Ranolazine (Ranexa ®) is a novel agent licensed as add-on therapy for the symptomatic treatment of patients with stable angina pectoris who are inadequately controlled on, or intolerant to, first-line antianginal therapies. Unlike other antianginal drugs it does not significantly alter heart rate or blood pressure. 

In clinical trials patients treated with ranolazine showed a statistically significant improvement in exercise duration and angina frequency compared with placebo. However, these effects were modest and there are limited data on concurrent use with maximal doses of first-line antianginal agents. Doses used in clinical trials were higher than the licensed dose. 

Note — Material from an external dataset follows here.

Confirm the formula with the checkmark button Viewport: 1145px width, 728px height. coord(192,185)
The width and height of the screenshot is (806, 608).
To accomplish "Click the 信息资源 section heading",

The most frequent adverse effects in clinical trials were dizziness, nausea and vomiting. There is a sharp increase in adverse effects at higher doses and some patients are at increased risk: the elderly, those with body weight ≤60kg, mild renal or hepatic impairment, or congestive heart failure. 

Ranolazine interacts with a wide variety of medicines. It is contraindicated with potent CYP3A4 inhibitors e.g. clarithromycin and class Ia or class III antiarrythmics (except amiodarone). 

Ranolazine will only be suitable for a select group of patients who do not have significant co-morbidities or concomitant medications that would preclude its use, and who can tolerate it.